В опере рассмотрели кино
"Написано на коже" Кейти Митчелл в Большом театре
Гастроли опера
Зритель, даже достаточно искушенный, сначала испытывает легкое отчуждение при звуках атональной музыки Джорджа Бенджамина (некоторые и постфактум жаловались, что "не запомнили ни одной арии"). Однако уже к середине первого акта (всего их три) происходит погружение, а к финалу кажется, что опера действительно у тебя "написана на коже" чуть ли не кровью.
Надо отдать должное певцам, поднимающим на высокие оперные котурны любовный треугольник, пусть модернизированный по сравнению с классическим. Великолепны все. И баритон Джереми Карпентер в роли Хозяина-землевладельца, добропорядочного тирана, в котором жестокость эпохи чумы и крестовых походов не исключает благих порывов. И контратенор Тим Мид в образах Ангела I и Юноши-мастера, который по заказу Хозяина изготавливает "книгу жизни" с миниатюрами. И сопрано Вера-Лотта Бекер — Агнесса, неграмотная, поначалу покорная, а потом бунтующая жена Хозяина и возлюбленная Юноши: она — эмоциональная вершина треугольника. Эти актерские воплощения контролируются чрезвычайно искусной режиссерской рукой. Чувства, вызываемые спектаклем, не были бы столь сильны, если бы не мощный идеологический, интеллектуальный контекст, которому в конечном счете подчинены и драматическое действие, и эротический саспенс, и развитие музыкальных тем.
Режиссерскую руку Кейти Митчелл можно было оценить на проходившей в Электротеатре выставке под названием "Пять истин". То, что в данной инсталляции природа и подвиды театральности ХХ века представлены через видеопроекцию, может показаться сугубо технологическим приемом. Но это не так. В "Написано на коже" режиссер избегает камер и экранов, присутствующих в спектаклях мультимедийного театра, в котором еще совсем недавно преуспела и сама Митчелл, однако возникает обратная связь: отточенная театральность оборачивается кинематографичностью.

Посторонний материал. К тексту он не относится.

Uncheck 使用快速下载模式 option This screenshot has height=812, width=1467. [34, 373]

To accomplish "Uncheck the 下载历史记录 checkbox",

Декорация Вики Мортимер представляет собой в разрезе дом из двух этажей, в каждом сегменте которого протекает свое действие, и все вместе напоминает полиэкран. Мы словно присутствуем на сеансе окончательного монтажа, который рождается из замедленных кадров — как бы заснятых в рапиде гипнотизирующих движений актеров. Средневековый сюжет "съеденное сердце" деконструирован драматургом Мартином Кримпом в эстетике "пост-театра", а "активная режиссура" Кейти Митчелл как бы собирает его заново. Происходящее комментируется современным рассказчиком — вместо того чтобы быть прямо показанным. И тут опять ключевую роль играют не традиции классической оперы (хотя очевидны переклички и с "Травиатой", и с "Пеллеасом и Мелизандой", и с "Воццеком"), но опыт кинематографа.
Режиссер насыщает спектакль близкими ей мотивами репрессированной женской сексуальности и травестии мачизма, привлекая множество ассоциаций из фильмов любимого ею Бергмана, а также Пазолини ("Теорема") или, как мне видится, Жака Деми ("Парковка"). Особенно часто вспоминается Питер Гринуэй раннего периода, завершившегося блистательным гротеском "Повар, вор, его жена и ее любовник", где Вор-нувориш заставляет изменницу-жену отведать жаркое из тела своего любовника (в "Написано на коже" Хозяин угощает Агнессу сердцем возлюбленного). А в "Записках у изголовья" героиня-каллиграф пишет эротические стихи на коже своих любовников.
Поздний Гринуэй все чаще заменяет фильмы инсталляциями, предпочитает самовыражаться в музейных мультимедийных проектах и любит эпатировать высказываниями типа: "Вы знаете, что кино умерло? Если нет, то вы просто дурак". Он по-своему прав: кино как искусство в высшем авторском выражении осталось в прошлом. И если оно сегодня возрождается, то скорее в театре, а не в кинотеатре. Впрочем, оперу хоронили, кажется, еще в конце позапрошлого столетия, и что?
Митчелл не одинока, и многое из сказанного можно применить к оперным постановкам других крупных режиссеров — от покойного Патриса Шеро до здравствующего Михаэля Ханеке. Но в данном случае результат особенно нагляден: вечный сюжет сохраняет черты архетипа, ангелы и прочие персонажи переживают все новые воплощения, Юноша, пишущий на коже, возрождается в облике хипстера, средневековая трагедия заново разыгрывается на угадываемом фоне парковки, мола, бетонных стен и международного аэропорта, где "собирают мили". Искусство побеждает жизнь в большом времени, а жизнь берет реванш в каждый ее момент.